Short exercise A:
Return the passage of the jewelry article between "In the coming" and "and branded jewelry.", inclusive.
Short exercise B:
Using the jewelry article, explain in one to three sentences why jewelers crowd Gary Gordon's presentations.
Short exercise C:
Answer these questions from the jewelry article:
(i) Where was the Diamond Quality Pyramid launched?
(ii) How large is the superstore that Gordon created from the family business?
(iii) What did Gordon serve at the parking-lot bash for a new store?

══ Excerpt ══

But Diamond’s efforts on the Diamond Quality Pyramid, the DPS’s new quality-based training program, draw the biggest kudos. The Diamond Quality Pyramid is the first serious departure from traditional diamond selling techniques based solely on the four C’s. It combines the four C’s with the concept of rarity to help jewelers justify the price of better quality diamonds. The program was conceptualized, designed and built in the U.S. and launched at The JCK Show in Las Vegas. It will be introduced soon in other consumer markets around the world.
In the coming year, Diamond wants to see “a Pyramid in every jewelry store in the U.S. and Canada” and to help every part of the jewelry industry understand the benefits of the De Beers and DPS diamond selling programs. Looking further ahead, Diamond’s DPS already is researching the product to become “the next Diamond Solitaire Necklace.”
WILLING TO SHARE
Gary Gordon, third-generation president of Samuel Gordon Jewelers, is becoming an industry legend. This energetic jeweler took a relatively staid, traditional, three-store family jewelry business and transformed it into one 12,000-sq.-ft. ultra-hip superstore. Ahead of his time in image-building and merchandising, he was an early and staunch believer in designer and branded jewelry.
Gordon is one of the most innovative marketers in the industry. Where other jewelers might launch a new store with champagne, caviar and quiet classical music, Gordon dished up hot dogs and beer for 2,000 of his closest friends at a rollicking, rowdy, rock ‘n roll bash in the parking lot. In 1994 he was the first jeweler selected to host the Platinum Guild International’s traveling multimedia fashion show (held indoors, with champagne and caviar). His in-house designer Valerie Naifeh is steadily gaining industry recognition with two Diamonds Today awards and a final mention in the International Pearl Design contest.
But what makes Gordon an inspiration to others is less his bells-and-whistles business than his willingness to share. Whether it’s addressing an audience, as he’s done at many an industry conference program, or being totally open and forthright in a magazine interview, Gordon will give fellow jewelers step-by-step instructions and cost breakdowns for anything from inventory control and pricing to advertising strategies and planning a blow-out promotion. Jewelers crowd his presentations because beneath the whirlwind exterior, Gordon is a CPA and a very sound business planner with a practical, no-nonsense approach to profitability.

═══
══ Given data ══

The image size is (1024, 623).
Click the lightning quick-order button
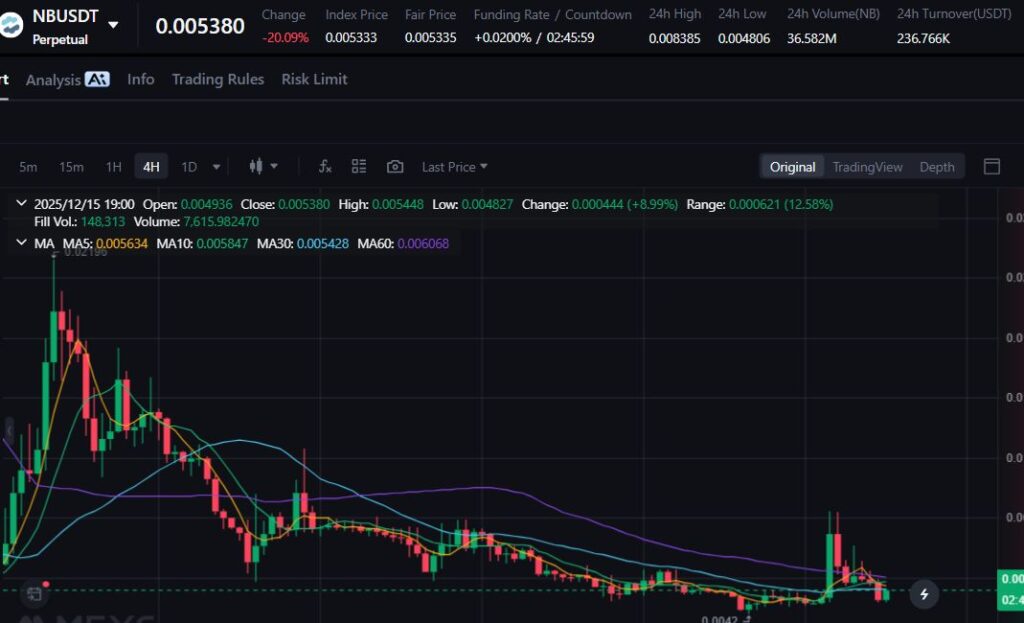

═══

Expected answer A:
In the coming year, Diamond wants to see “a Pyramid in every jewelry store in the U.S. and Canada” and to help every part of the jewelry industry understand the benefits of the De Beers and DPS diamond selling programs. Looking further ahead, Diamond’s DPS already is researching the product to become “the next Diamond Solitaire Necklace.”
WILLING TO SHARE
Gary Gordon, third-generation president of Samuel Gordon Jewelers, is becoming an industry legend. This energetic jeweler took a relatively staid, traditional, three-store family jewelry business and transformed it into one 12,000-sq.-ft. ultra-hip superstore. Ahead of his time in image-building and merchandising, he was an early and staunch believer in designer and branded jewelry.

Expected answer B:
Jewelers crowd his presentations because, beneath his whirlwind exterior, Gordon is a CPA and a very sound business planner. He takes a practical, no-nonsense approach to profitability.

Expected answer C:
(i) At The JCK Show in Las Vegas.
(ii) 12,000 square feet.
(iii) Hot dogs and beer, for 2,000 people.